請求項2に係る発明によれば、突き当て部材の揺動を利用して当該突き当て部材を媒体の先端に追従させても、突き当て状態にある媒体を繰り出す際には当該突き当て部材を所定位置(例えば、揺動前の位置)に固定させることで、媒体斜行補正の確実化が図れるとともに、媒体繰り出しの適切化(例えば、斜め送りの防止)も図れるようになる。
請求項3に係る発明によれば、動作規制手段による揺動動作規制のために媒体に力が加わる場合であっても、ロール対による当該媒体の挟持状態を解除することで、当該媒体に過大な負荷が作用してしまうのを防止することができる。
請求項4に係る発明によれば、ロール対の各軸の軽量化が可能となり、これにより突き当て部材が揺動する際の動作抵抗を軽減し得るようになるので、当該突き当て部材の媒体先端への追従の容易化を通じて、媒体斜行補正の確実化が図れるようになる。
-=-=-
課題の内容: 上の本文のうち、「請求項3に係る発明によれば、」を含む語句で始まり「の確実化が図れるようになる。」で終わる部分を、一字も変えずに書き写してください。

データ行:
-=-=-
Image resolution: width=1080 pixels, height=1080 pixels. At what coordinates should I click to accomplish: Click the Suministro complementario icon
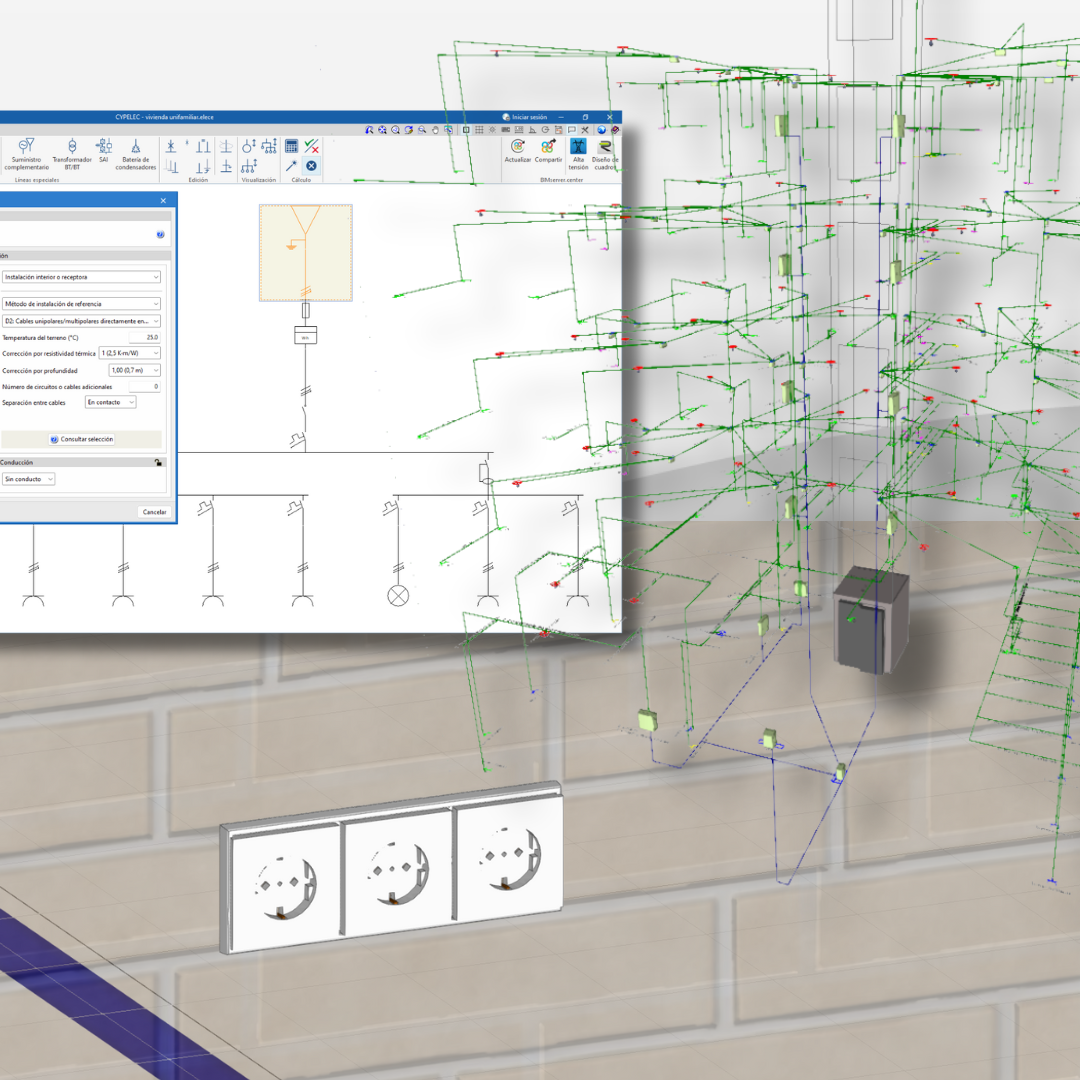[27, 147]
-=-=-
課題の出力:
請求項3に係る発明によれば、動作規制手段による揺動動作規制のために媒体に力が加わる場合であっても、ロール対による当該媒体の挟持状態を解除することで、当該媒体に過大な負荷が作用してしまうのを防止することができる。
請求項4に係る発明によれば、ロール対の各軸の軽量化が可能となり、これにより突き当て部材が揺動する際の動作抵抗を軽減し得るようになるので、当該突き当て部材の媒体先端への追従の容易化を通じて、媒体斜行補正の確実化が図れるようになる。